Presentazioni e Articoli Tecnici

MEMS gyroscopes are typically challenging to model due to the variable length scales present in the device (typically 1000:1) and because the devices themselves are highly sensitive to both environmental and manufacturing-process-induced deviations from the ideal geometry. In this paper, we look at various techniques to model MEMS gyroscopes, using as an example a simple 1-axis device based loosely on the early Draper gyroscope design.

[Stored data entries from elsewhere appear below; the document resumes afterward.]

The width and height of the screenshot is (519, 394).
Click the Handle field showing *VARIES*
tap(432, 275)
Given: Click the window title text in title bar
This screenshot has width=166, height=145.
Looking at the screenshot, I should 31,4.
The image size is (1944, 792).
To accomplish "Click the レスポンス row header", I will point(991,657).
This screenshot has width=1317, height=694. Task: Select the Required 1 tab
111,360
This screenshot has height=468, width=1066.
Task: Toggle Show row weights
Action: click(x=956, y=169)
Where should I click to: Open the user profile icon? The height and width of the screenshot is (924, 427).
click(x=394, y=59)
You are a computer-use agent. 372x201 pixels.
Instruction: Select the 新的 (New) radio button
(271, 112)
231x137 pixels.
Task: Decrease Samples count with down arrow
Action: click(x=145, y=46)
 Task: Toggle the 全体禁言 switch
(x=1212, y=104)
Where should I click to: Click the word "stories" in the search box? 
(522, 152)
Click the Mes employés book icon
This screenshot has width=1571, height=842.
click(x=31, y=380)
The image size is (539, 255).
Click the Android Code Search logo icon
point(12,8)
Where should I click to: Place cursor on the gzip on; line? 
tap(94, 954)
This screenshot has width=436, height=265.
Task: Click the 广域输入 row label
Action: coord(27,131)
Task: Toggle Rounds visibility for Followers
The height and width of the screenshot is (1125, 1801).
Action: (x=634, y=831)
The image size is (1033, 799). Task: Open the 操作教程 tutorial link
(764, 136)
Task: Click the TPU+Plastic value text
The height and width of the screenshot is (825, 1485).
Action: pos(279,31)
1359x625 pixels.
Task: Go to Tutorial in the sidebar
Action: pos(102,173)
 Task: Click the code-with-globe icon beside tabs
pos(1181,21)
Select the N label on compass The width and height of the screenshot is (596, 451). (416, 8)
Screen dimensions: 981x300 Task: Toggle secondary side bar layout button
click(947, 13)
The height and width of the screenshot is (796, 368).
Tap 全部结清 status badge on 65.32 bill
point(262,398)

To model the electrostatic actuation of the gyroscope’s comb drives, we employ an equation-based, nonlinear force that depends on the relative positions of the comb stators and rotors. We use the COMSOL Multiphysics^® software’s genext() operator in combination with the Structural Mechanics interface to implement these forces in a manner that has been shown to be scalable with larger devices. For this case study, we use a relatively crude model for the comb forces, but we discuss potential improvements. We then look at the use of the Deformed Geometry interface to model the effect of various manufacturing defects on the device, focusing on the effect of sidewall angle. The Deformed Geometry interface allows for complex manufacturing variations to be captured in the model (for example, variations that vary spatially), and, importantly, the use of the same mesh for an ideal device and a device with the defect of interest allows for an accurate assessment of the effect of tiny variations on performance. Finally, we consider the effect of external environmental factors on the device performance, taking as an example the deformation of the substrate into a cylindrical shape. (This is intended as a proxy for thermal or mechanical stresses that result in substrate deformation.)

The examples presented in this paper are available for further review in the COMSOL Multiphysics^® 5.6 Application Libraries. The authors would like to acknowledge Chien Liu for providing useful feedback and for preparing these models.